═════ Supplied information
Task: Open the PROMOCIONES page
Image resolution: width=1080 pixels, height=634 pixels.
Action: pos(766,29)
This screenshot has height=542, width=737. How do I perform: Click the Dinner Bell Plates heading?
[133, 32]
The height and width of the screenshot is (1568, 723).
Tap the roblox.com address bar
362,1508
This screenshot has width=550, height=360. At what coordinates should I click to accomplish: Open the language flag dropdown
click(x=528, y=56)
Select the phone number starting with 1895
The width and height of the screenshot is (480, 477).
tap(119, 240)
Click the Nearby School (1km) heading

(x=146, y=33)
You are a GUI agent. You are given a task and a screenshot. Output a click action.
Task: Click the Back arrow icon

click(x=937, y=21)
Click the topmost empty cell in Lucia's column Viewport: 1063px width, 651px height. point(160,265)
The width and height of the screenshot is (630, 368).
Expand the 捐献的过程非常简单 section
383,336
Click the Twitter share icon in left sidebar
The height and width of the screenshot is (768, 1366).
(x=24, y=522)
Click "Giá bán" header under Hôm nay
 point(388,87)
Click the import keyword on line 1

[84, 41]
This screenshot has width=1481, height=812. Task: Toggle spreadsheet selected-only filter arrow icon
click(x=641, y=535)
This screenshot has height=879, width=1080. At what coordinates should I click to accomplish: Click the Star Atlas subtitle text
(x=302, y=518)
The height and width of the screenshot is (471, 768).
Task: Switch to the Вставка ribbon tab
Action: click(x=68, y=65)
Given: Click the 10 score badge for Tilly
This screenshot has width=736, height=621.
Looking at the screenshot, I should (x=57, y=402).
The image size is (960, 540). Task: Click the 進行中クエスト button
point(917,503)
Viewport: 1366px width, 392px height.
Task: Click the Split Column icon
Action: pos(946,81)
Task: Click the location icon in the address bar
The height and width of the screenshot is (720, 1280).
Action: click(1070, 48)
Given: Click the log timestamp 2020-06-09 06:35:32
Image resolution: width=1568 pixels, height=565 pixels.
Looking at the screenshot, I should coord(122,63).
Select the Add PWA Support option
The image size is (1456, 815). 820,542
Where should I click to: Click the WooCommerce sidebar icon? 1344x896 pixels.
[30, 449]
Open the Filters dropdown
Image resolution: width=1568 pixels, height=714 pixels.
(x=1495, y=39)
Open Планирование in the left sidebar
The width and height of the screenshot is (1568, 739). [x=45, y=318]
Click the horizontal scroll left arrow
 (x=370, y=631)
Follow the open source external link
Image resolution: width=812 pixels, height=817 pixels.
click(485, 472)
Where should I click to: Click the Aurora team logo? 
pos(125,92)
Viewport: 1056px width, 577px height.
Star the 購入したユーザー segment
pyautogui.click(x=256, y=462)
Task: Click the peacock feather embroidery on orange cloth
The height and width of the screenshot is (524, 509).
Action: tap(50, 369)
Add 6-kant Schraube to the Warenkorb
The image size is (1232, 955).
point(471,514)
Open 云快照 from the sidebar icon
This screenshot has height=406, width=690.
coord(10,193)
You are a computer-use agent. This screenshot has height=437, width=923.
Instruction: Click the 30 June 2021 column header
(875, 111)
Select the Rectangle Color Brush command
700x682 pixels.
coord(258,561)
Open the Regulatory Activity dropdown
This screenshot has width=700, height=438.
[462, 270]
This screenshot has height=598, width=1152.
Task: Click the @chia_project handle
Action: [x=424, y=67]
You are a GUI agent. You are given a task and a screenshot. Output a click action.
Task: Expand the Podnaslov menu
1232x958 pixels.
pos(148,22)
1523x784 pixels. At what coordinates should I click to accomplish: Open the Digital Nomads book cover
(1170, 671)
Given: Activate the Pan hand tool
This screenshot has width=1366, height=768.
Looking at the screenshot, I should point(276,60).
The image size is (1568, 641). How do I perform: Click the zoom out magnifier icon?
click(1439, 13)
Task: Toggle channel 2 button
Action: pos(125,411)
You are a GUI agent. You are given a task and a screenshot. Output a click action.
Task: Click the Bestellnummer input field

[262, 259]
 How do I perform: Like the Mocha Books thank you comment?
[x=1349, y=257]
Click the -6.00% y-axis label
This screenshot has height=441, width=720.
══════════
# [Work task]
Retype the records in full, keeping every word as it is.

# [Solution for this problem]
Task: Open the PROMOCIONES page
Image resolution: width=1080 pixels, height=634 pixels.
Action: pos(766,29)
This screenshot has height=542, width=737. How do I perform: Click the Dinner Bell Plates heading?
[133, 32]
The height and width of the screenshot is (1568, 723).
Tap the roblox.com address bar
362,1508
This screenshot has width=550, height=360. At what coordinates should I click to accomplish: Open the language flag dropdown
click(x=528, y=56)
Select the phone number starting with 1895
The width and height of the screenshot is (480, 477).
tap(119, 240)
Click the Nearby School (1km) heading

(x=146, y=33)
You are a GUI agent. You are given a task and a screenshot. Output a click action.
Task: Click the Back arrow icon

click(x=937, y=21)
Click the topmost empty cell in Lucia's column Viewport: 1063px width, 651px height. point(160,265)
The width and height of the screenshot is (630, 368).
Expand the 捐献的过程非常简单 section
383,336
Click the Twitter share icon in left sidebar
The height and width of the screenshot is (768, 1366).
(x=24, y=522)
Click "Giá bán" header under Hôm nay
 point(388,87)
Click the import keyword on line 1

[84, 41]
This screenshot has width=1481, height=812. Task: Toggle spreadsheet selected-only filter arrow icon
click(x=641, y=535)
This screenshot has height=879, width=1080. At what coordinates should I click to accomplish: Click the Star Atlas subtitle text
(x=302, y=518)
The height and width of the screenshot is (471, 768).
Task: Switch to the Вставка ribbon tab
Action: click(x=68, y=65)
Given: Click the 10 score badge for Tilly
This screenshot has width=736, height=621.
Looking at the screenshot, I should (x=57, y=402).
The image size is (960, 540). Task: Click the 進行中クエスト button
point(917,503)
Viewport: 1366px width, 392px height.
Task: Click the Split Column icon
Action: pos(946,81)
Task: Click the location icon in the address bar
The height and width of the screenshot is (720, 1280).
Action: click(1070, 48)
Given: Click the log timestamp 2020-06-09 06:35:32
Image resolution: width=1568 pixels, height=565 pixels.
Looking at the screenshot, I should coord(122,63).
Select the Add PWA Support option
The image size is (1456, 815). 820,542
Where should I click to: Click the WooCommerce sidebar icon? 1344x896 pixels.
[30, 449]
Open the Filters dropdown
Image resolution: width=1568 pixels, height=714 pixels.
(x=1495, y=39)
Open Планирование in the left sidebar
The width and height of the screenshot is (1568, 739). [x=45, y=318]
Click the horizontal scroll left arrow
 (x=370, y=631)
Follow the open source external link
Image resolution: width=812 pixels, height=817 pixels.
click(485, 472)
Where should I click to: Click the Aurora team logo? 
pos(125,92)
Viewport: 1056px width, 577px height.
Star the 購入したユーザー segment
pyautogui.click(x=256, y=462)
Task: Click the peacock feather embroidery on orange cloth
The height and width of the screenshot is (524, 509).
Action: tap(50, 369)
Add 6-kant Schraube to the Warenkorb
The image size is (1232, 955).
point(471,514)
Open 云快照 from the sidebar icon
This screenshot has height=406, width=690.
coord(10,193)
You are a computer-use agent. This screenshot has height=437, width=923.
Instruction: Click the 30 June 2021 column header
(875, 111)
Select the Rectangle Color Brush command
700x682 pixels.
coord(258,561)
Open the Regulatory Activity dropdown
This screenshot has width=700, height=438.
[462, 270]
This screenshot has height=598, width=1152.
Task: Click the @chia_project handle
Action: [x=424, y=67]
You are a GUI agent. You are given a task and a screenshot. Output a click action.
Task: Expand the Podnaslov menu
1232x958 pixels.
pos(148,22)
1523x784 pixels. At what coordinates should I click to accomplish: Open the Digital Nomads book cover
(1170, 671)
Given: Activate the Pan hand tool
This screenshot has width=1366, height=768.
Looking at the screenshot, I should point(276,60).
The image size is (1568, 641). How do I perform: Click the zoom out magnifier icon?
click(1439, 13)
Task: Toggle channel 2 button
Action: pos(125,411)
You are a GUI agent. You are given a task and a screenshot. Output a click action.
Task: Click the Bestellnummer input field

[262, 259]
 How do I perform: Like the Mocha Books thank you comment?
[x=1349, y=257]
Click the -6.00% y-axis label
This screenshot has height=441, width=720.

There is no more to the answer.